3) Намогильный камень с такими же письменами, найденный Палласом против устья р. Тубы, на левой стороне Енисея.

4) Камень с письменами, который видел Страленберг на небольшом кургане между рр. Беей и Ниней, притоками Уйбата с правой стороны, (впадающего в Абакан с левой).

5) Камень-баба, с изображением человека на одной стороне и с рунической надписью на другой. По свидетельству Клапрота, находился на небольшом возвышении недалеко от Уйбата.

6) Камень с одними надписями там же около Уйбата, в 15 верт. от устья.

7) Другой подобный не в далеком от него расстоянии.

8) Камень с надписями на правом берегу р. Камышты (приток Абакана с левой стороны).

9) Подобный камень на левой стороне Енисея, в 8 верст. выше Саянского острога, очень недалеко (в полуверсте) от д. Означенной.

10) Надпись на камне, поставленном на большом кургане. Спасский, не означая ясно, где именно камень находился, говорит, однако, о нем следующее: «Сей камень находится на юго-восточной стороне кургана и состоит из простой песчаниковой плиты без всякой обработки; высоты имеет до 5 арш., ширины 2 и толщины 0,5 арш. Знаки высечены на наружном гладком боку камня, в два ряда по длине его. Оные покрылись уже отчасти мохом и для глаза мало видны; но можно хорошо отличить их осязанием руки»

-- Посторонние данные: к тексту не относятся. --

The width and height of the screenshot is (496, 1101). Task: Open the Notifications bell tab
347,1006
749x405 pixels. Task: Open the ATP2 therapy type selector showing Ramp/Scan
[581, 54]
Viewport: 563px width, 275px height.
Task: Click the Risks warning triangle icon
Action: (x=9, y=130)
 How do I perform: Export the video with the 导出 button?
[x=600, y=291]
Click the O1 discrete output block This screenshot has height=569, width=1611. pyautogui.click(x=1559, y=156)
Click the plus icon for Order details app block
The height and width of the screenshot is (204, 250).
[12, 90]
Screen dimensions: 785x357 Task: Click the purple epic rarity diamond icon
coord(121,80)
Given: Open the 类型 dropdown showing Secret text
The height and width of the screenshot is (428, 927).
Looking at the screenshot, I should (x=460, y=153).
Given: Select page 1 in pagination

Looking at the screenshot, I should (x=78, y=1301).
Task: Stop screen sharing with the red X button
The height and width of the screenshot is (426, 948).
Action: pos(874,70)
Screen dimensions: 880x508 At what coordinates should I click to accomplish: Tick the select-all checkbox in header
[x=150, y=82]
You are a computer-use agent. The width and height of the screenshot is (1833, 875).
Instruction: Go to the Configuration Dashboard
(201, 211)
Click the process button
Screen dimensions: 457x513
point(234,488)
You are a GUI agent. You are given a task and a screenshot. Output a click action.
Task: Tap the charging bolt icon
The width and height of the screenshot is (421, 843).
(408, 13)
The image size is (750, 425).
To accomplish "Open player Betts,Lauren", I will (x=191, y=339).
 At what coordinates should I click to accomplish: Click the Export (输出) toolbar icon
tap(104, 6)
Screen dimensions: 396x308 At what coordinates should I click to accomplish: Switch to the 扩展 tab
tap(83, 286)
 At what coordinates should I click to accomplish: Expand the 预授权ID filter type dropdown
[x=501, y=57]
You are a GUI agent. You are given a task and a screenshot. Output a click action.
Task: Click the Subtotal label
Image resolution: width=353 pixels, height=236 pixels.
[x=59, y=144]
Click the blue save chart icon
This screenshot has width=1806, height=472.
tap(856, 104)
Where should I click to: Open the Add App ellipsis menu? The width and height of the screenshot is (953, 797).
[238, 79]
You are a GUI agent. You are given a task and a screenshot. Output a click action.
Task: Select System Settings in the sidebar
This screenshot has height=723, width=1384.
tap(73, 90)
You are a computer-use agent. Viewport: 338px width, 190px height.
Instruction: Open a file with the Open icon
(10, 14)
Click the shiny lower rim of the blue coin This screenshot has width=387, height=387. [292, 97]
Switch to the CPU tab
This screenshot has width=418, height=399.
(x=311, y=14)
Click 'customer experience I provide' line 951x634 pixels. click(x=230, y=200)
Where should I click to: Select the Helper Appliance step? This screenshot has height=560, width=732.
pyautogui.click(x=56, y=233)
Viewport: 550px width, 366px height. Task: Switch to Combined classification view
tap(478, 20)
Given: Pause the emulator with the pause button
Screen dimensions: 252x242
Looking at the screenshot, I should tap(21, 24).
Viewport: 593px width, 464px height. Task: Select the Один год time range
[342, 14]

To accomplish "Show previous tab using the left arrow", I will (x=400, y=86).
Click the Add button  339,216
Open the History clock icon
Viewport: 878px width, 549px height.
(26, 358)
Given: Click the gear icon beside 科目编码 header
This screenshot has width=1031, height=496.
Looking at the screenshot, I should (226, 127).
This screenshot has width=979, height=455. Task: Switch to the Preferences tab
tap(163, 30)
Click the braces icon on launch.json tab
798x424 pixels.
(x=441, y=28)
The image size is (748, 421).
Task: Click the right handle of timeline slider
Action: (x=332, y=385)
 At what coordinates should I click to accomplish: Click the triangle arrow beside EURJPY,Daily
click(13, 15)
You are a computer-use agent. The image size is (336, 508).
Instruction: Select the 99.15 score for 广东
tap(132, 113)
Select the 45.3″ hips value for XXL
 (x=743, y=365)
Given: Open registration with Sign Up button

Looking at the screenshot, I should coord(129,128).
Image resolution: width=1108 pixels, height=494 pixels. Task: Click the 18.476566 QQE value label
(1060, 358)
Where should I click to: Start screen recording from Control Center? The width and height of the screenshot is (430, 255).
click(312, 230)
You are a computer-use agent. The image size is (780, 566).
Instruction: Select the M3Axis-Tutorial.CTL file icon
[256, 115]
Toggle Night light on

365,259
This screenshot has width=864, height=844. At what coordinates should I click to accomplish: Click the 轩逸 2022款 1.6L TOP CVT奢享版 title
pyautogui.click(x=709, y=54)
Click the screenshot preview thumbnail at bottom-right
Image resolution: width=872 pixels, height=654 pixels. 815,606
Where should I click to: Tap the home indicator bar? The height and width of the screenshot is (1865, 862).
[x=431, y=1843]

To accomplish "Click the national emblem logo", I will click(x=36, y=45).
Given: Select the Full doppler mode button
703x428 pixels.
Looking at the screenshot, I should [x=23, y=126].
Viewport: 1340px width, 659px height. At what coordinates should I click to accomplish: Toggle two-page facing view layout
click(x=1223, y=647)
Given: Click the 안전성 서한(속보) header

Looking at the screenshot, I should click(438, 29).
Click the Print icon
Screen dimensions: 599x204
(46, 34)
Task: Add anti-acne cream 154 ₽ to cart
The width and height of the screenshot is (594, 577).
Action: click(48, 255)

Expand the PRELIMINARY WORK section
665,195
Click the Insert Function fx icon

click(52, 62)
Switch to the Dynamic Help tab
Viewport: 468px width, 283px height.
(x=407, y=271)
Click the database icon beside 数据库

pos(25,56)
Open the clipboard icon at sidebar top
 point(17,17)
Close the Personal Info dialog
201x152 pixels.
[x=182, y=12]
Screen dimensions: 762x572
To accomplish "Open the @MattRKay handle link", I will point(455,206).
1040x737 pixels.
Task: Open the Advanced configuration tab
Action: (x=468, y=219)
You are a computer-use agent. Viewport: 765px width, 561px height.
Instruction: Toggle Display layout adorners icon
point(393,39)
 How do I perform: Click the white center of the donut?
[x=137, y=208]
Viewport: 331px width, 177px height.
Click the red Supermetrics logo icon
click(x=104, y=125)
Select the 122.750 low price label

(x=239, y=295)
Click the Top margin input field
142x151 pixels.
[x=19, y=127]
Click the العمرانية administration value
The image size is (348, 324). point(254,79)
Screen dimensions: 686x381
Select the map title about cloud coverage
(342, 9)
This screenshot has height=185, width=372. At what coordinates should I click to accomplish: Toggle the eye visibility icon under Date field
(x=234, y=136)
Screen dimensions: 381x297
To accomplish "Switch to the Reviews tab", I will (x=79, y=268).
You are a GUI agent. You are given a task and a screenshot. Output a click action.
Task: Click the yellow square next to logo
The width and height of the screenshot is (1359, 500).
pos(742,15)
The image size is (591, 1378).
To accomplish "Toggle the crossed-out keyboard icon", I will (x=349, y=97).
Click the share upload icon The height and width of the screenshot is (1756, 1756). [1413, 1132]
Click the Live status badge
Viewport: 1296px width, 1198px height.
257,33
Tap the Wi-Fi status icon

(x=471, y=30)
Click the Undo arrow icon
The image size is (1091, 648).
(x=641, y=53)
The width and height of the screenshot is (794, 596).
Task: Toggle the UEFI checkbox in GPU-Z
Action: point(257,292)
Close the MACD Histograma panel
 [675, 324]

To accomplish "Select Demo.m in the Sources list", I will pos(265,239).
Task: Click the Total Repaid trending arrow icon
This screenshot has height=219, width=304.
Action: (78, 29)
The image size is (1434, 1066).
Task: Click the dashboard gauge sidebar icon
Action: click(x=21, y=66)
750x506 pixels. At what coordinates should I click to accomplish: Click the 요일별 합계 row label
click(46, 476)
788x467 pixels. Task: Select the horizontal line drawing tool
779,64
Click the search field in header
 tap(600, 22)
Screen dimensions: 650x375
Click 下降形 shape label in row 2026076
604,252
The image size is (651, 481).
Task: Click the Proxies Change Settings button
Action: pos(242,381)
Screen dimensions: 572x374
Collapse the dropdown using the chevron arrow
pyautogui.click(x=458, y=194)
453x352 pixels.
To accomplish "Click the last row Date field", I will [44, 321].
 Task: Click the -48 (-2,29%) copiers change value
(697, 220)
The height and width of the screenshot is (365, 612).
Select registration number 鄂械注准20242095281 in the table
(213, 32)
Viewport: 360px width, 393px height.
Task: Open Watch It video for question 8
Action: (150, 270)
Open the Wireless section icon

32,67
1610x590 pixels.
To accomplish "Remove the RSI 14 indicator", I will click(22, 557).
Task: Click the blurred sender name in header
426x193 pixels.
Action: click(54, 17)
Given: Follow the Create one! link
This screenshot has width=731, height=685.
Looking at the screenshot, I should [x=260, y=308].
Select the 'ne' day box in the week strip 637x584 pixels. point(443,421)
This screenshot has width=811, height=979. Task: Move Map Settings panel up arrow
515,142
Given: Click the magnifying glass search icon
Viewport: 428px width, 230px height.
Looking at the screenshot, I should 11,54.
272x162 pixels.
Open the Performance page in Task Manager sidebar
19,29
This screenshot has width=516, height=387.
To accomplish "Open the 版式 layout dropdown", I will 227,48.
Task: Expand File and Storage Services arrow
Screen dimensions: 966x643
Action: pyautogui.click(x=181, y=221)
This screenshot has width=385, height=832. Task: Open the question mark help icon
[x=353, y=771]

Описание Титовым богатыря-камня и это описание почти единственные несколько подробные описания камней с надписями. Такие мы редко встречаем у путешественников, обыкновенно скупых на подробности.

11) Уцелели ли все эти памятники рунического письма до настоящего времени, не знаем. Но известно, что Кастрен, летом 1847 года путешествовавший в степях — качинской (между Уйбатом, левой стороной Абакана и енисеем), сагайской (между правой стороной Абакана и Енисеем), пробовал было, по указаниям Палласа и Спасского, отыскать рунические надписи на камнях в 15 верстах от устья р. Уйбата, ездил из улуса в улус, расспрашивал старого и малого; но никто ничего не мог сказать ему об этих надписях. «Они, говорит, едва ли и отыщутся; потому что, по всей вероятности, курганы разрывали уже и при этом засыпали камни землей. Отрывать же их – потратить и времени и денег больше, чем могу». На другой день своих поисков он, правда, нашел на одном намогильном камне несколько вырезанных фигур, но решительно отличных от приведенных Спасским. Впрочем, из писем его к Шегрену узнаем, что он нашел и списал здесь несколько других, настоящих надписей: две из них, по собственным словам, он препроводил к ориенталисту Френу, интересовавшемуся минусинскими надписями, именно, одну монгольскую, снятую с знаменитой скалы близ с. Абаканска, а другую руническую, с намогильного камня качинской степи, около Уйбата (Академик Шифеер при издании писем Кастрена в 1856 г., замечает при этом: обе копии посланы Ковалевскому в Казань, для объяснения по крайней мере одной, очевидно, монгольской).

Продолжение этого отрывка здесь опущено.